Les délégués de l'UDC, du PBD et des Verts s'expriment sur les votations fédérales du 24 septembre. Le parti agrarien combat la Prévoyance vieillesse 2020 qui "a été imposée sans compromis au Parlement par une gauche emportant le PDC dans ses bagages", affirme-t-il dans son invitation à l'assemblée qui a lieu à Thoune (BE).

L'objet est toutefois bien accueilli par le milieu agricole. L'Union suisse des paysans a recommandé le "oui" en avril. Partisan de la réforme des retraites, le syndicaliste et conseiller national (PS/BE) Corrado Pardini est invité à s'exprimer samedi devant les membres de l'UDC.

Réunis à Lucerne, les délégués du PBD ont aussi droit à deux interlocuteurs. Le conseiller national bernois Lorenz Hess doit défendre le projet d'Alain Berset, avant de céder la parole au vice-président des Jeunes libéraux-radicaux, Matthias Müller, qui s'y oppose. Quant aux Verts, ils l'ont déjà approuvé en avril.

Sécurité alimentaire

Pas de controverse en revanche sur l'ancrage dans la Constitution de la sécurité alimentaire.

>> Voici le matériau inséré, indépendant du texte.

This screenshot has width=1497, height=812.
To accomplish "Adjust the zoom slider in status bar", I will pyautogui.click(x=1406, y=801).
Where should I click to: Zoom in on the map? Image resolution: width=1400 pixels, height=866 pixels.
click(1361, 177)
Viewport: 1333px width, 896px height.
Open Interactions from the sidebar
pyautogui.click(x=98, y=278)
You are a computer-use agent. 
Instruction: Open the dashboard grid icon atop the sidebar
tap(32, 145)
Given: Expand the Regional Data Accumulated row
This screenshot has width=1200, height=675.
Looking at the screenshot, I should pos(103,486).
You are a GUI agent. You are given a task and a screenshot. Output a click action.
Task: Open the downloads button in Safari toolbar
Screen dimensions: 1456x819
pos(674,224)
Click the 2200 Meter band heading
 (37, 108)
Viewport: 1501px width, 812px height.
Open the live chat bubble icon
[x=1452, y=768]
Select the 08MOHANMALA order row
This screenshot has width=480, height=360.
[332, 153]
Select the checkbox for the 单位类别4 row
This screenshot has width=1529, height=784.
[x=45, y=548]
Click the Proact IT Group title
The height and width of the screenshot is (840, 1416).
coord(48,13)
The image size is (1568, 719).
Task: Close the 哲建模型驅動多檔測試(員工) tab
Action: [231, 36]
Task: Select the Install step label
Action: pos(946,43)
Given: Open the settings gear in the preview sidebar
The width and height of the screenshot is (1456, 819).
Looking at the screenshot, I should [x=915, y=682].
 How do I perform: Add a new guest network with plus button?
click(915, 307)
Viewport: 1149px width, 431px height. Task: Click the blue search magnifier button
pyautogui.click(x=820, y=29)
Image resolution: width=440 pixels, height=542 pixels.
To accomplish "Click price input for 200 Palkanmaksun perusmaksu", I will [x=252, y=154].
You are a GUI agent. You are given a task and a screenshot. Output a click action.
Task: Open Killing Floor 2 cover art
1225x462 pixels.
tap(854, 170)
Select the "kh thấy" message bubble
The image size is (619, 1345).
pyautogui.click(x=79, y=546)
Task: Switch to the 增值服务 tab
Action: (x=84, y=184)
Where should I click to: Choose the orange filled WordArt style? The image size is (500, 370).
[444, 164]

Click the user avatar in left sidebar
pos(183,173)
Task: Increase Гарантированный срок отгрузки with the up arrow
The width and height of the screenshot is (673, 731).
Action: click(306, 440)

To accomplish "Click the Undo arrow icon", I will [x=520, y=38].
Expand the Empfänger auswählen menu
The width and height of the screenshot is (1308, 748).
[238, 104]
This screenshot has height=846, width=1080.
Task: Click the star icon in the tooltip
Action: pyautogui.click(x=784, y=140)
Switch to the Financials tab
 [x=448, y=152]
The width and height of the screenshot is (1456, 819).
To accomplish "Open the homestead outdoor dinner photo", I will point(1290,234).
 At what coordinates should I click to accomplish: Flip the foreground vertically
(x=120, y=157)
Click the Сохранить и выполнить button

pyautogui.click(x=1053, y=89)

Elle permet la "garantie des terres cultivables", la "production alimentaire adaptée aux conditions locales et ménageant les ressources", une "agriculture et une économie alimentaire axées sur les besoins du marché", énumère l'UDC. Le conseiller fédéral Guy Parmelin doit la défendre en fin de matinée. Le PBD ne conteste pas non plus l'objet.

Le fait d'ancrer la sécurité alimentaire au niveau constitutionnel est un "premier succès" pour les Verts, écrit le parti dans son invitation. Mais il estime que l'initiative pour des aliments équitables, soumise au Parlement cet automne, "va plus loin". La politique agricole et alimentaire des prochaines années constitue donc un point fort de l'assemblée des Verts, qui se tient à Berne.

L'accent est aussi mis sur le climat, avec une présentation du climatologue à l'EPF de Zurich Reto Knutti et une "série d'interventions vertes en faveur du climat". Toujours sous le spectre de la politique climatique, la conseillère nationale genevoise Lisa Mazzone doit évoquer la candidature suisse aux Jeux Olympiques 2026.

Nouvelle présidence

Enfin, les Vert'libéraux se réunissent à Rüschlikon (ZH). Les 10 ans du parti et l'élection de la présidence figurent entre autres au programme. Seul candidat, le Bernois Jürg Grossen devrait être élu. Président depuis la création du parti en 2007, Martin Bäumle a annoncé sa démission en mai.